6 comments on “As Long As Your Car Is Stopped Anyway

  1. Brett Middleton

    Judge Ciparick may see a disparity between pedestrians and motorists regarding the respect given to their rights, but I’m not sure I see it. Do the words “stop and frisk” ring a bell? Do the subjects of those searches even get as much of a pretext as the motorists get? (Citizen, your shoelace is untied. Are you carrying a weapon?)

    I fear that law enforcement is on a course that will address any disparities by reducing respect for pedestrians rather than increasing respect for motorists.

  2. SHG

    Two distinctions of importance. First, Judge Ciparick sat (she’s now retirned) on the New York Court of Appeals. You do not. That you don’t see what she sees is somewhat less than significant, so when you compare yourself to Judge Ciparick, you might want to consider a different way of expressing yourself.

    Second, the monumental failing of stop & frisk isn’t one of law, but of fact (which, as it happens, is outside the jurisdiction of the Court of Appeals). When a cop fabricates a justification for a stop, it’s a question of fact, whether the cop’s allegations are true or false. The problem isn’t that the law doesn’t forbid baseless stops, but that they are lying through their teeth to the tune of 700,000 stops a year. Bear in mind that the vast majority of those stops never result in an arrest, and therefore never see a courtroom. A different issue entirely.

    I make a sincere effort not to conflate issues, and thus not make people stupider. Please join me in this effort.

  3. Brett Middleton

    Aren’t the issues already conflated? Surely many traffic stops are based on lies just as egregious as those used for S&F. I’ve been stopped for having a tail light out even though it was working perfectly, which I demonstrated to the officer, along with showing him the receipt proving that I had just picked up the car from passing a full inspection at the shop. (This made no difference, naturally, and I still got the usual routine.) What about the cop in Florida who claimed to smell marijuana while following a car at 35 mph? How many stops based on “swerved across the line” or “failed to signal” or “three mph over the limit” are sheer fabrications, given that few people can provide any evidence to the contrary?

  4. SHG

    Ah. You have no clue what distinguishes a question of fact from a question of law. Quick primer:

    Question of fact: Did X happen?
    Question of law: If X happened, then what is the legal significance?

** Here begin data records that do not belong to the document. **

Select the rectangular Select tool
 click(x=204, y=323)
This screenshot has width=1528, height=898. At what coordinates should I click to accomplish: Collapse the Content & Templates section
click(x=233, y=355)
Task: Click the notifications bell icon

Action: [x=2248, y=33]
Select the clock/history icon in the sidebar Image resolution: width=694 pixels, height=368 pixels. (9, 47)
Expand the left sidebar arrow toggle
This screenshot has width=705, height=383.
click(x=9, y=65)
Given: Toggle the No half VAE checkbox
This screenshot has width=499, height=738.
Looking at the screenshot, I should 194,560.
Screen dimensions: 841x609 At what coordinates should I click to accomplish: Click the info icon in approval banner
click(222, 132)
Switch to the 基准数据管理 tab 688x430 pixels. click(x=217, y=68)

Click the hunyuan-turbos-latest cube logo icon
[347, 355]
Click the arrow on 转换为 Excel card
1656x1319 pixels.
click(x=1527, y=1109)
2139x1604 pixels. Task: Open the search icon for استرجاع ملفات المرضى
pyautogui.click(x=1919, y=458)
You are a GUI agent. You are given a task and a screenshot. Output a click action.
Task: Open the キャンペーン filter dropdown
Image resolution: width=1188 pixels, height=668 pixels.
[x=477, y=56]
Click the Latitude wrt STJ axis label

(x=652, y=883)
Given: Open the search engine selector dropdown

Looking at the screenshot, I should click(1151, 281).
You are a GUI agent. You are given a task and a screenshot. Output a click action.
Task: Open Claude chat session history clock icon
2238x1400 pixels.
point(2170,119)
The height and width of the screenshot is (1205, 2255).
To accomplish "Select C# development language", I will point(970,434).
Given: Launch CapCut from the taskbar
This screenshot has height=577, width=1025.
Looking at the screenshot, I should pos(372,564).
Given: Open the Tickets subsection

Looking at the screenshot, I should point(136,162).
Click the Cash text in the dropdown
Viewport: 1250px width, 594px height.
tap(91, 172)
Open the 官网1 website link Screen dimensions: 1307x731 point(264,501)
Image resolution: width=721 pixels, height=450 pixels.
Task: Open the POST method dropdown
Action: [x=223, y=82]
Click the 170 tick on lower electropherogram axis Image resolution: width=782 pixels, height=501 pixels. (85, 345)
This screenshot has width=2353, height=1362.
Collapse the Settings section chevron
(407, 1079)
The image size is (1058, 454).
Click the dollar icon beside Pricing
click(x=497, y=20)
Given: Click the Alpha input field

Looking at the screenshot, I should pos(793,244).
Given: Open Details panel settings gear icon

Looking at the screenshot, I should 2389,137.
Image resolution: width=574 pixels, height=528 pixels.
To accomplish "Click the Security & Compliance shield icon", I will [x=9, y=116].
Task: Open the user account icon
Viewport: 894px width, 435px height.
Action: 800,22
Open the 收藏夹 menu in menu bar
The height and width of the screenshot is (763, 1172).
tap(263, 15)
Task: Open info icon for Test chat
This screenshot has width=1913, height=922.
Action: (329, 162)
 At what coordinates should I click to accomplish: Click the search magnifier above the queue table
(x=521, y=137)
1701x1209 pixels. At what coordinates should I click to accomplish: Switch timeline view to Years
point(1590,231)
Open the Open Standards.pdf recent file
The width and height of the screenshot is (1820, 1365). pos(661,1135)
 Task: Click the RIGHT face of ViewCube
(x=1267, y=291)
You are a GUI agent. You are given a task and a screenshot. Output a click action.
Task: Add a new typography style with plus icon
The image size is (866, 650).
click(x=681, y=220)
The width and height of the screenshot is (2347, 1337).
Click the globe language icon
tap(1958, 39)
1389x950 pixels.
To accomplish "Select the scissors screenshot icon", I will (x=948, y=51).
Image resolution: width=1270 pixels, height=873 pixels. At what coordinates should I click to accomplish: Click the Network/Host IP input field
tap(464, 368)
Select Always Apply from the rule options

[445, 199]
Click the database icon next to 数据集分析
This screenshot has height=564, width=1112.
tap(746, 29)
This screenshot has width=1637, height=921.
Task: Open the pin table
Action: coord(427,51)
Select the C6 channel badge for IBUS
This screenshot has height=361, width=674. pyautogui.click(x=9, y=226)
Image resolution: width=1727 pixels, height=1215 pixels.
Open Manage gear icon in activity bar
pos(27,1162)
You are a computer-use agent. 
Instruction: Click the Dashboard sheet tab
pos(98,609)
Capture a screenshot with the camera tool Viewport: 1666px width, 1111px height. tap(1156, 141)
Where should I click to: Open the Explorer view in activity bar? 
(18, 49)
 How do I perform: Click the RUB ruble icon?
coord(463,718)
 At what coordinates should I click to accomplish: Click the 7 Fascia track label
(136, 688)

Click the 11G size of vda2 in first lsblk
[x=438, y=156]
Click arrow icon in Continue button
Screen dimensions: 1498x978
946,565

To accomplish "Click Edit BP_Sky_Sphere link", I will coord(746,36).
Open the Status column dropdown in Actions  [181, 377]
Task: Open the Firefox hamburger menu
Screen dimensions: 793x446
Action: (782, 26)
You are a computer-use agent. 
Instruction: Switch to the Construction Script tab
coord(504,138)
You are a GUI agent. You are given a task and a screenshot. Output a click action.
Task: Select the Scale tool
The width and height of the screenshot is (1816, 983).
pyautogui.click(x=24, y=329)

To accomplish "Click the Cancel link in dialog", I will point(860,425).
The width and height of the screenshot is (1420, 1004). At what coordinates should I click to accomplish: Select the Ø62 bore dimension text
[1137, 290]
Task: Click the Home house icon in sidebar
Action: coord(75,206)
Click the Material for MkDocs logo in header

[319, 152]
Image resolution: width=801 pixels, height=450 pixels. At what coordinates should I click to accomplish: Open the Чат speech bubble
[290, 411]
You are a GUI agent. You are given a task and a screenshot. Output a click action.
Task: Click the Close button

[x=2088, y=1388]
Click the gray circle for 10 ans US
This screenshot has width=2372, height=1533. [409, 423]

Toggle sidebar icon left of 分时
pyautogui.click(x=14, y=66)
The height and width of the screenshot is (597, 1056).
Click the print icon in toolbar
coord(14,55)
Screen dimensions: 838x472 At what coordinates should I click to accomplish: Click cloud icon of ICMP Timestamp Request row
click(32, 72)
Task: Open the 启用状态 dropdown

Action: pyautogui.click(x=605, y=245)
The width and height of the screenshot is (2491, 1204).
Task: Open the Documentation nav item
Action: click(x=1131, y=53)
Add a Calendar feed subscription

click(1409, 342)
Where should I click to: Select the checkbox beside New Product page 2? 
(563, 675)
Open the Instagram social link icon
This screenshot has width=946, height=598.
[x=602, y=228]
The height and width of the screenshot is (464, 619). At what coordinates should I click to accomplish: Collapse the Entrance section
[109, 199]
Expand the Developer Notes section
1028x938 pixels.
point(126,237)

    For future reference, proving something to a cop (such as your tail light working) is legally irrelevant. The cop isn’t the judge, and if the cop chooses to ignore you because he wants to stop you anyway, your proof of fact must be presented to the trier of fact (whether judge or jury, as the case may be) who then decides whether the cop is telling the truth or you are. This is a question of fact. The law that applies based on the fact as found is clear: if your tail light wasn’t working, he has the authority to stop you and issue a summons for the infraction (and whatever additional legal consequences are allowed). If not, he had no authority to stop you and no legal consequences can follow.

  5. BL1Y

    Seems like we need dashboard cameras running at all times, not just only when the lights are on. Given how cheap data storage is right now, this is entirely feasible.

    Also, in Alabama, a single, minor swerve over the line sex with goats in an automobile does not give rise to probable cause. [Ed. Note: Corrected for factual accuracy.]